I am very pleased to be here today to discuss concerns about the
potential for genetic discrimination in health insurance.
HIAA is the nation's most prominent trade association representing the
private health care system. Its
more than 300 members provide health, long-term care, dental, disability, and
supplemental coverage to more than 123 million Americans.
It is the nation's premier provider of self-study courses on health
insurance and managed care.
HIAA
is well aware of the fact that there is considerable public concern about the
potential for genetic discrimination in the insurance marketplace.

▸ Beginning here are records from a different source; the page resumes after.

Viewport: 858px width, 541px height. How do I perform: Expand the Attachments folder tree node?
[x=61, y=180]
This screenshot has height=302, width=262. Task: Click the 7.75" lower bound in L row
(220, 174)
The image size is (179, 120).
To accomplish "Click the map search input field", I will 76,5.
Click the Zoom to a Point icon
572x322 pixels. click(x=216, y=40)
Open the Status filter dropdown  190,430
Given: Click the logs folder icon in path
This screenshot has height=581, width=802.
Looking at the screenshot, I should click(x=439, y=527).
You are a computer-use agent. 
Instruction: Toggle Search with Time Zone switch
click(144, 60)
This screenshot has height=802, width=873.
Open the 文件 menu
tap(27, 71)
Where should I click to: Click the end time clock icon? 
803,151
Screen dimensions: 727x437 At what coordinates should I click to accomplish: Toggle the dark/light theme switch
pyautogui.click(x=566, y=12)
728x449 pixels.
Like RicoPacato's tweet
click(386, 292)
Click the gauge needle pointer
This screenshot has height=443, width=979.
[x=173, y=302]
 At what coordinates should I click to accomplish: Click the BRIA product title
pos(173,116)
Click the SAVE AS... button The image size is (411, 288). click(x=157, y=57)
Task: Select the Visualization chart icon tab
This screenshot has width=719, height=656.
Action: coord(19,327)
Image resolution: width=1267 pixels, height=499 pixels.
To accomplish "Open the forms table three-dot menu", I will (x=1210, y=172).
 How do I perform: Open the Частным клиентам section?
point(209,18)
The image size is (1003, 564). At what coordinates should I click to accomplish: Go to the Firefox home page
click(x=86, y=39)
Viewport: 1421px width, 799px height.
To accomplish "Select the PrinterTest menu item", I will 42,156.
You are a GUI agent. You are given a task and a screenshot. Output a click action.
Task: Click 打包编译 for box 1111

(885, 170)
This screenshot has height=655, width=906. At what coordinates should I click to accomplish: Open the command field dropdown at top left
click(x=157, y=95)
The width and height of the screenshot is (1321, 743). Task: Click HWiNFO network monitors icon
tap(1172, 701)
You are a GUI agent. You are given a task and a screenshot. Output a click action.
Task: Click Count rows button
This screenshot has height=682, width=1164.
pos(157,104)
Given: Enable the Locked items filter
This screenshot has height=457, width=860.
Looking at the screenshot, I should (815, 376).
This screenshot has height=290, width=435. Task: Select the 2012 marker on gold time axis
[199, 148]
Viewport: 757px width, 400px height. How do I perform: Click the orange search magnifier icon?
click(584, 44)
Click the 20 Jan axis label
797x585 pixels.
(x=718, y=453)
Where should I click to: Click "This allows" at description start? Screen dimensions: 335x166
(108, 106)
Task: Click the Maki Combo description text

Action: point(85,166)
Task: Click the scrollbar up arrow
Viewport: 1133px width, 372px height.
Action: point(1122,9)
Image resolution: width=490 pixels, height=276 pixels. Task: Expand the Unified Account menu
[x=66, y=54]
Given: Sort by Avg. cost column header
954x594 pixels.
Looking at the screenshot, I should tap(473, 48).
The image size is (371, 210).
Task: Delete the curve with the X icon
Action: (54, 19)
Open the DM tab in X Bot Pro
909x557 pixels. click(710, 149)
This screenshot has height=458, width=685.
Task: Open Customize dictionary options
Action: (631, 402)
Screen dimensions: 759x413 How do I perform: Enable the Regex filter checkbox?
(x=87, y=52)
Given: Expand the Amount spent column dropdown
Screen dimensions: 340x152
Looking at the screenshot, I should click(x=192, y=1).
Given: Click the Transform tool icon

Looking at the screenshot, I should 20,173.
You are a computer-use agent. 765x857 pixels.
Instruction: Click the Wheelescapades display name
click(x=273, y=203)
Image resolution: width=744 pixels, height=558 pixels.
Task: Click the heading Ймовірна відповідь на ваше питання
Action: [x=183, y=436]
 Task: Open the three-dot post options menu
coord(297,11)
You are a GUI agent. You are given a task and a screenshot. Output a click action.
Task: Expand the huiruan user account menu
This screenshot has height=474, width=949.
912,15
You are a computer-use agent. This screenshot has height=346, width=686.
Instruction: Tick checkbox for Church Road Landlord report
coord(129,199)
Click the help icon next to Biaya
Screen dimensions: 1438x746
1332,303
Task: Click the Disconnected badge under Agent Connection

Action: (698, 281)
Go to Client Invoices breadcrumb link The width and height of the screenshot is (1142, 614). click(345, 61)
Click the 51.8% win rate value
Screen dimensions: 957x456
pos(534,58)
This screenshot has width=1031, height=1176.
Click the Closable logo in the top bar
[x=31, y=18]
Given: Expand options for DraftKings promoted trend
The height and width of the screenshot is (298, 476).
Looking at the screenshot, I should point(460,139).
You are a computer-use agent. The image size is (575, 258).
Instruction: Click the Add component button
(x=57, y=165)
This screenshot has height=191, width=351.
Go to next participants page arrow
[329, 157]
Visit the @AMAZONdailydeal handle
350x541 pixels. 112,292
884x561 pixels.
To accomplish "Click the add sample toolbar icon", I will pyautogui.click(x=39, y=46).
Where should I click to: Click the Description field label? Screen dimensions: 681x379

At the same time, we are convinced that there is a great deal of
misinformation about this matter. In
particular, we believe that calls for federal legislation to address this issue
fail to appreciate the extensive array of federal and state laws already in
place, and the potential negative consequences of additional federal
requirements. In this regard, it appears that advocates for increased
government regulation of the private health insurance market often overlook the
need for the appropriate balance of risk and cost in a voluntary health
insurance market. I would
like to begin by summarizing current legal protections against genetic
discrimination in the health insurance sector and the inappropriate disclosure
of genetic information.
Current
Legal Protections Against Insurance Discrimination
Current
federal law already provides significant protections to consumers.
Let us first look at group health insurance coverage.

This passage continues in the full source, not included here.